__EXERCISE GOAL__: Print only the lines from the one with "Image resolution: width=1568" through the end of the data, exactly, and please omit pictures.

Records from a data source
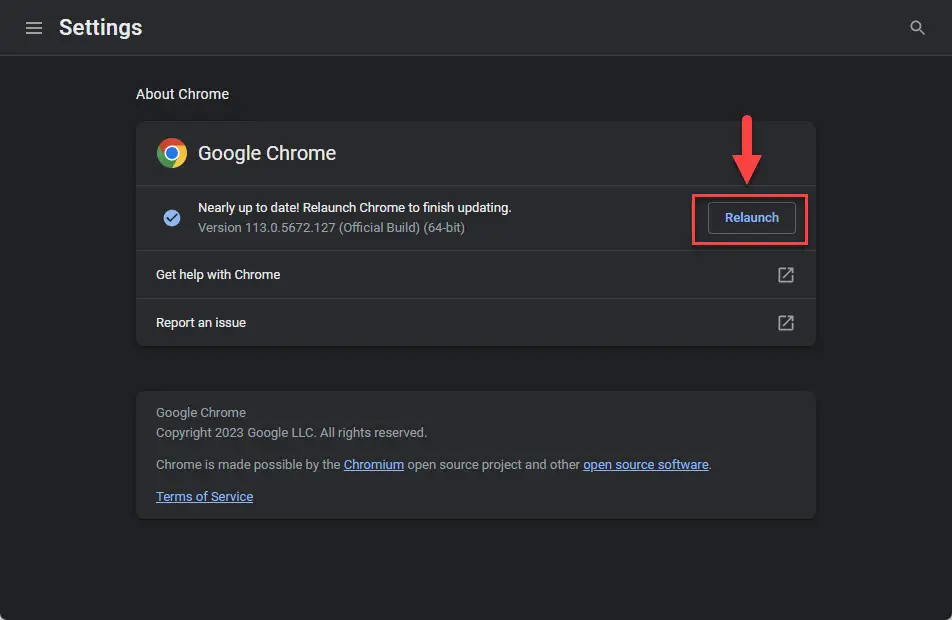
Task: Open the Terms of Service link
Action: click(204, 497)
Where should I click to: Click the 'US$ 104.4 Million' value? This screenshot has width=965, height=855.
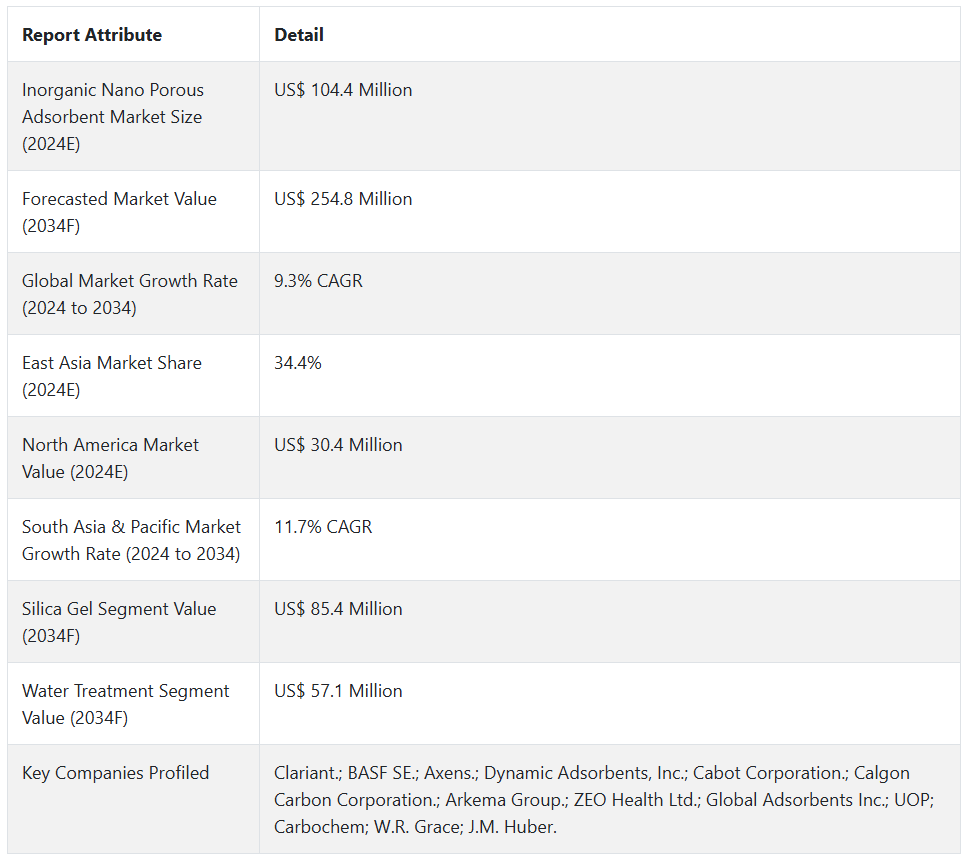click(x=343, y=90)
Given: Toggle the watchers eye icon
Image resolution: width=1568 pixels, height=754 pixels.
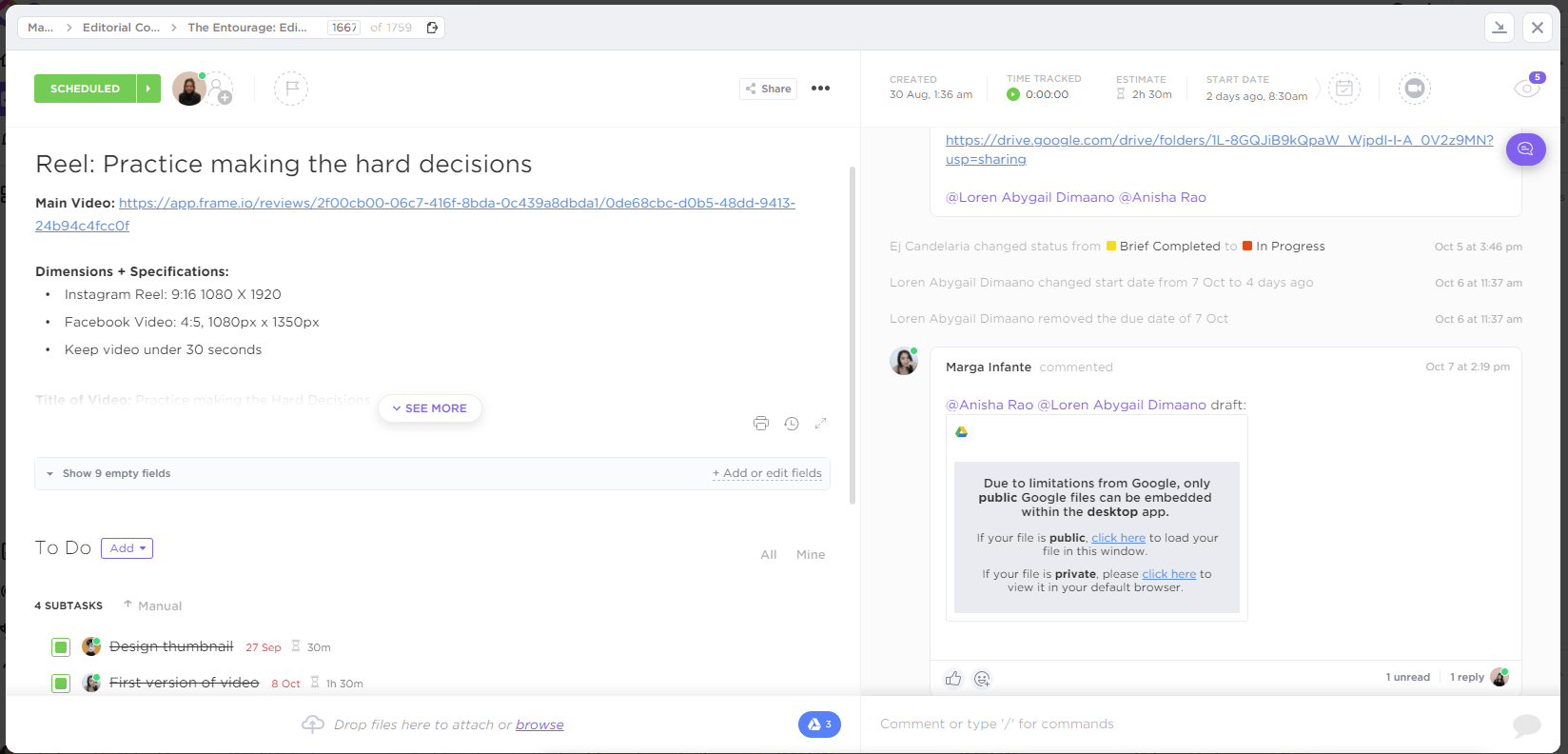Looking at the screenshot, I should coord(1526,89).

__REPLY__:
Image resolution: width=1568 pixels, height=754 pixels.
Looking at the screenshot, I should coord(1526,89).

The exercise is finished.